The 16S rDNA sequences were edited using the Staden software, and the BLAST algorithm (http://blast.ncbi.nlm.nih.gov) was used to compare the sequences with other sequences previously deposited in the GenBank database. The sequences were aligned to those of type strains using the MEGA 5.2 software. Following the alignment, a dendrogram was constructed using the neighbor-joining method with 1000 bootstrap replicates, the Tamura three-parameter model, and the Gamma (G) distribution (Fig. 1) in the same software.

Fig. 1.

Dendrogram of the sequences of the 16S region of the rDNA of Streptomyces sp. compared to other strains from GenBank. (T) indicates type strains.

(0.35MB).

16S rDNA of the actinobacterial isolates AD G35 3A 29, AD G35 3A 40, AD G35 3B 14, AD 3A 26, and AD G31 13A 69 was sequenced. Four of these isolates were identified as S. globisporus subsp. globisporus, and one was identified as S. aureus.

Other authors have previously isolated S. globisporus from diverse environments, such as soil22 and mangroves.23

S. globisporus has been isolated from soil samples from China, and its secondary metabolites were isolated and evaluated. Compound C-1027 was tested for antimicrobial and antitumor activities and showed antimicrobial activities against most gram-positive bacteria; however, no activity was observed against Mycobacterium sp. or gram-negative bacteria. This compound was also tested against KB carcinoma cells in vitro, and a potent cytotoxicity effect was observed, as well as the ability to inhibit transplantable tumors in mice.22

S. aureus has been found in Thailand soils21 and mangroves in India.23 The antifungal activity of S. aureus has been tested against the phytopathogenic fungus Valsa paulowniae,24 and inhibition of the fungal growth was observed.

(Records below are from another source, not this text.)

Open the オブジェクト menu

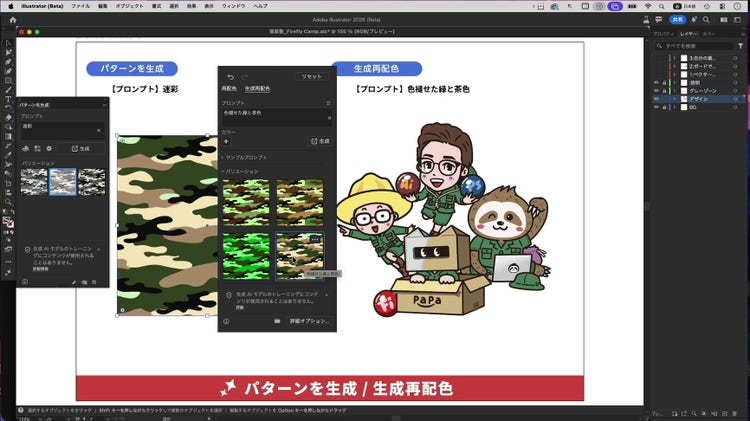tap(129, 6)
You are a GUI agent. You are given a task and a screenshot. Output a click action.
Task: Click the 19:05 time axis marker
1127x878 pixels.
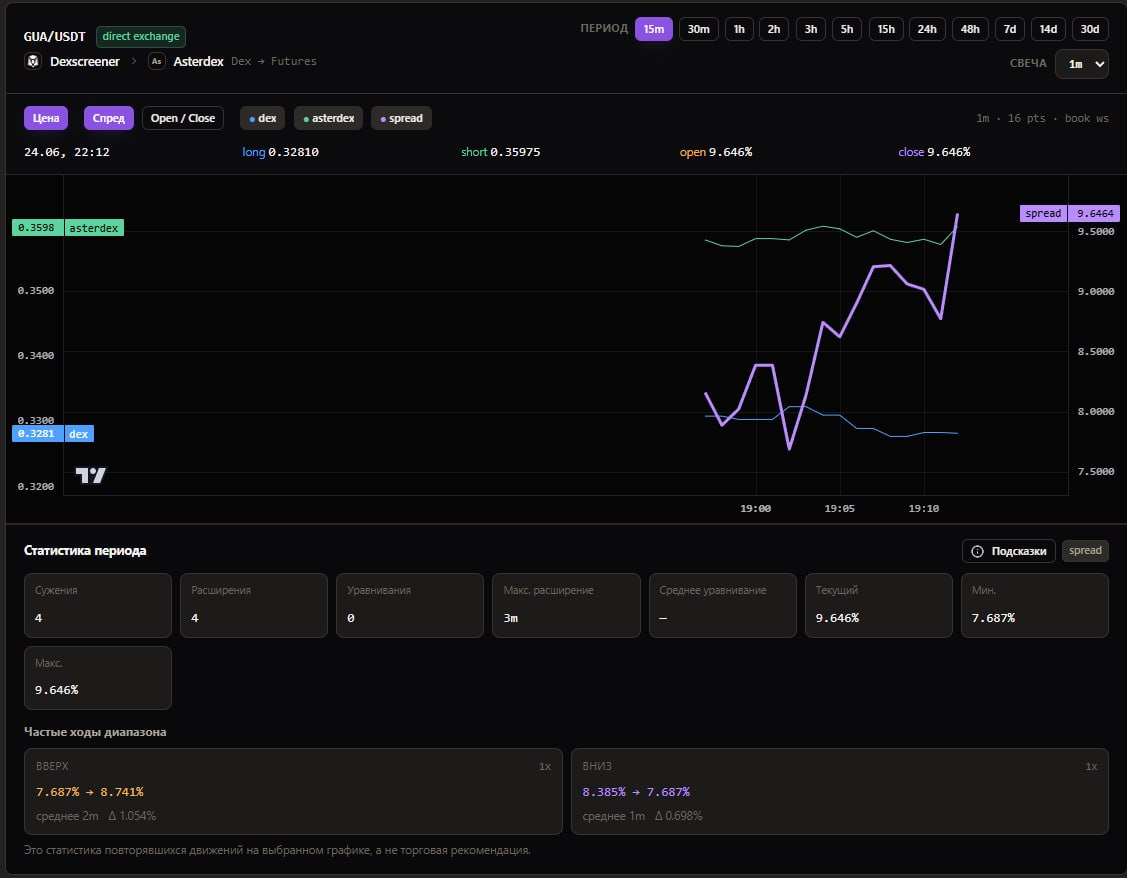click(839, 509)
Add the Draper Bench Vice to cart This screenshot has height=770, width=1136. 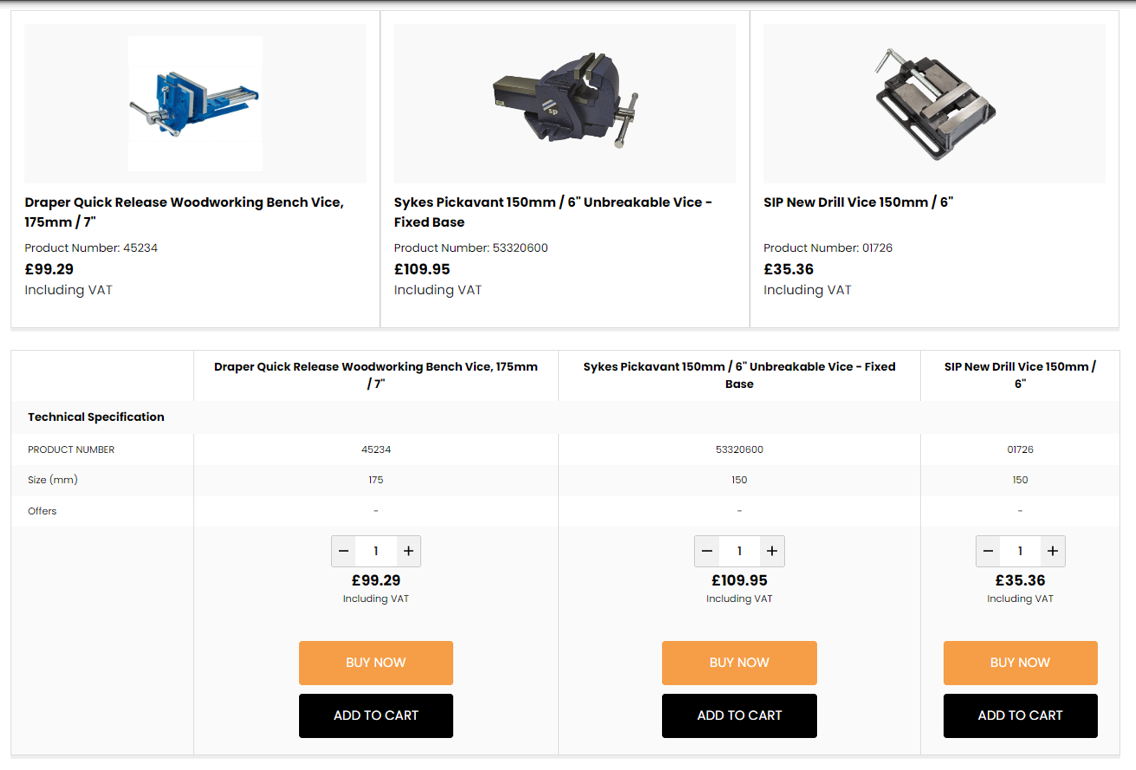point(376,716)
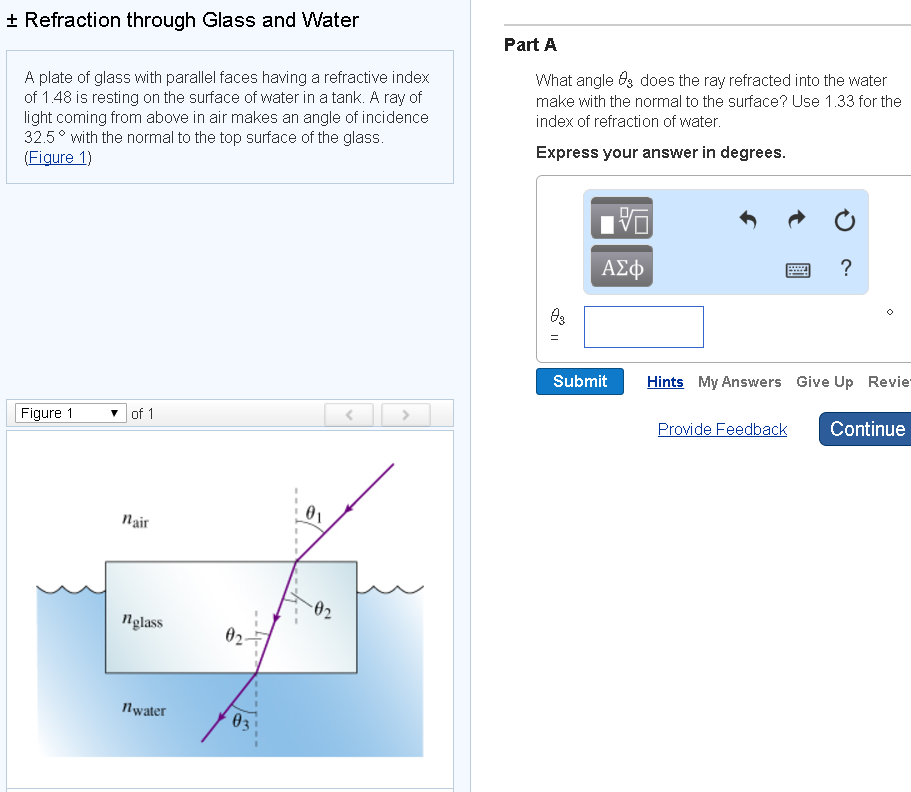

Besides antimicrobial activity, S. aureus can also produce metabolites able to degrade pollutants. Strain HP-S-01 was isolated from activated sludge; its capability of degrading soil pollutants was measured, and its metabolite 3-phenoxybenzaldehyde was analyzed. The results showed that 47.9% of β-cypermethrin and 67.0% of 3-phenoxybenzaldehyde were degraded in the absence of additional carbon sources. The study suggested that the HP-S-01 strain of S. aureus can be used for bioremediation; however, more research is needed before its application at a large scale.25

The results of this study led us to conclude that the isolates of Streptomyces spp. from Ilha do Mel, Paraná, Brazil, have a statistically significant potential to inhibit growth of melanized fungi from the genera Exophiala, Cladosporium, and Rhinocladiella. Among the five previously unidentified isolates tested in the present study, four were identified as S. globisporus subsp. globisporus, and one was identified as S. aureus. Further research is necessary to better understand this inhibition potential and its mechanisms. These results also highlighted the importance of actinobacteria in the pursuit of new compounds with antimicrobial potential.